(WHAT THE TASK REQUIRES):
Restate the records that follow word for word; no pictures should appear.

[EXTRACTED MATERIAL — start]

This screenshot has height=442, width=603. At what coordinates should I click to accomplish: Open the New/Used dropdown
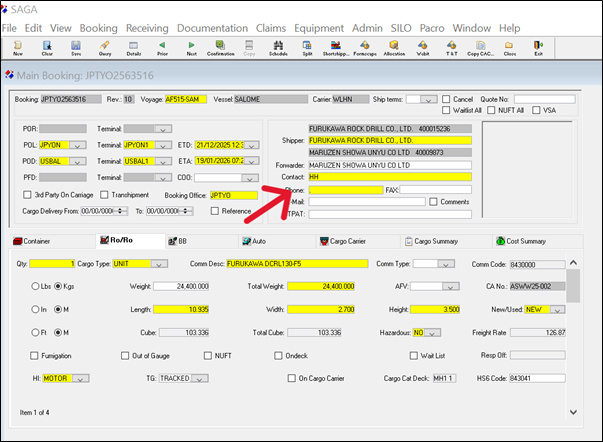pos(557,310)
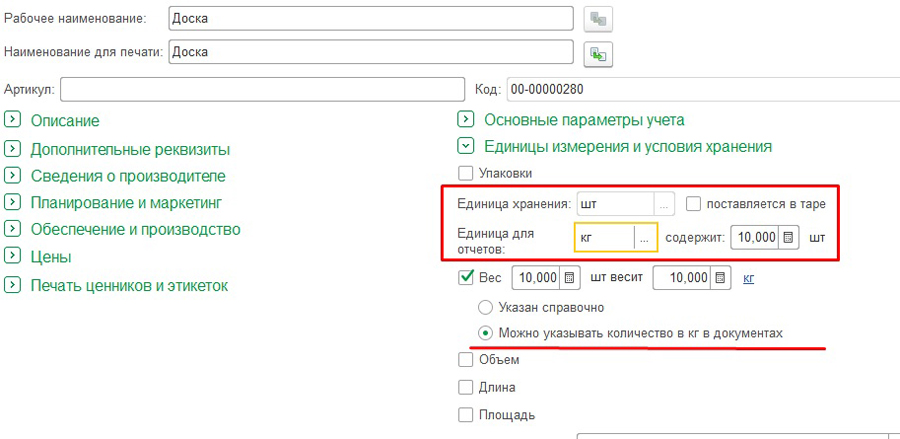Open calculator in the содержит field
This screenshot has width=900, height=439.
788,238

[EXTRACTED MATERIAL — finish]

(YOUR SOLUTION):
This screenshot has height=442, width=603. At what coordinates should I click to accomplish: Open the New/Used dropdown
pos(557,310)
Open calculator in the содержит field
This screenshot has width=900, height=439.
788,238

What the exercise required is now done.